(Stored items)
::::
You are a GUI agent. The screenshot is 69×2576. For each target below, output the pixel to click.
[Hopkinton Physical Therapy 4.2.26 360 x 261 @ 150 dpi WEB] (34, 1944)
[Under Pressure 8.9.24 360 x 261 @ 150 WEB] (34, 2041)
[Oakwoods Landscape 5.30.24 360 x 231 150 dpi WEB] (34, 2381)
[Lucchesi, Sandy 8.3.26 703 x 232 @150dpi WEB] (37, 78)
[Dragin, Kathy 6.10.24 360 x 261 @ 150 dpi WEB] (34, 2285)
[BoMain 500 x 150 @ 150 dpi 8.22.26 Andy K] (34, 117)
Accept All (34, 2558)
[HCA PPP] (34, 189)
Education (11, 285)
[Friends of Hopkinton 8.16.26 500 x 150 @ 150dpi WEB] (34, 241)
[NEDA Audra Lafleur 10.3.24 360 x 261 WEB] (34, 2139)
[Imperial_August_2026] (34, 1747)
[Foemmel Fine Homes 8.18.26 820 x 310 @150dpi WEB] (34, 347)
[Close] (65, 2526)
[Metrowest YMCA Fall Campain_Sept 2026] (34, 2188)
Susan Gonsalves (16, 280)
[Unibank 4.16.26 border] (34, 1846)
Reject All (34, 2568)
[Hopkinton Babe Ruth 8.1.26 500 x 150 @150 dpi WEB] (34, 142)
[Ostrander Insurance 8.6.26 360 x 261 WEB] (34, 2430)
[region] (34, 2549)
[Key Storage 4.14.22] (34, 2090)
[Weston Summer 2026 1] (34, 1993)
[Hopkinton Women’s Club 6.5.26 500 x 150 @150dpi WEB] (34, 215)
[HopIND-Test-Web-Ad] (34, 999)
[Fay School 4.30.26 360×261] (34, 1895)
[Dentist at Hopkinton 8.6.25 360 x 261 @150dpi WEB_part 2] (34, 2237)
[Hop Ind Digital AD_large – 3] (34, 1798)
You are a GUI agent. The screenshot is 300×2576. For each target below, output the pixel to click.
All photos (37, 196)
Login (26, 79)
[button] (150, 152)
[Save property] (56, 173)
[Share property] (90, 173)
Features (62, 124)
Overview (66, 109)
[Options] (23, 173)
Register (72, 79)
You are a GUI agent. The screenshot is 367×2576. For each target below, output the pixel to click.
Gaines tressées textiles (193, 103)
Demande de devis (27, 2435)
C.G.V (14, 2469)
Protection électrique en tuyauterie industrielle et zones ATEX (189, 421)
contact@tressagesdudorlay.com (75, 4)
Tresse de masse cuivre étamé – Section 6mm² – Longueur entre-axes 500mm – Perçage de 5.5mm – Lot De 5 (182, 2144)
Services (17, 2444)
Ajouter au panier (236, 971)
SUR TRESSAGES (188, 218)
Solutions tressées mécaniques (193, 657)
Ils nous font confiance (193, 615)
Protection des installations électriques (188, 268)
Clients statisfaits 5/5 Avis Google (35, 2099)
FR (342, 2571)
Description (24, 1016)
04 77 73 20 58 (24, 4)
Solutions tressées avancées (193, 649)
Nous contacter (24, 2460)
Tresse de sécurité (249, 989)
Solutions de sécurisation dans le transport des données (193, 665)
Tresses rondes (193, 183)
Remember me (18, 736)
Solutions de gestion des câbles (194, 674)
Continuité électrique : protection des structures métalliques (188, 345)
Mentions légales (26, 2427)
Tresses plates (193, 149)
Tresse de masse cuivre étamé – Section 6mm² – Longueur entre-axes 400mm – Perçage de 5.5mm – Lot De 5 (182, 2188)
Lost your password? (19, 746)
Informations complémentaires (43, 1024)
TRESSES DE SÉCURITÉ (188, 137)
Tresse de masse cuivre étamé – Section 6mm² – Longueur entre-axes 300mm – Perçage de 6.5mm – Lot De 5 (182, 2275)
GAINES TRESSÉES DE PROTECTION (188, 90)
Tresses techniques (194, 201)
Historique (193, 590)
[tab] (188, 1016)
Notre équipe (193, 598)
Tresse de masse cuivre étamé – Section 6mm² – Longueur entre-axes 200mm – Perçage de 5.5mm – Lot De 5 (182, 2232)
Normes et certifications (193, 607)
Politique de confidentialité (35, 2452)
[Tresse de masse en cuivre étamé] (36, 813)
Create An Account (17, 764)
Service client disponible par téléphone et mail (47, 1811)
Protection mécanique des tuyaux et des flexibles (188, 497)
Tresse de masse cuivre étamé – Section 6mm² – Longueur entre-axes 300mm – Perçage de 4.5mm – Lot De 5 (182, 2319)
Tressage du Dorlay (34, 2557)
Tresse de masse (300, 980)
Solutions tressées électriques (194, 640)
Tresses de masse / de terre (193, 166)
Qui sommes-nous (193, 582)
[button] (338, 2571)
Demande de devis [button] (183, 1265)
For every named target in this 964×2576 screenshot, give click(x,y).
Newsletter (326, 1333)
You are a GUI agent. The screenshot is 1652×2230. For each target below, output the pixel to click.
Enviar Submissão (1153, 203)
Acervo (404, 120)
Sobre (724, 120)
::::
**Problem to solve:** Find out how many lines in the data above hold the word "Hopkinton". Write only the number.

**Worked solution:** 5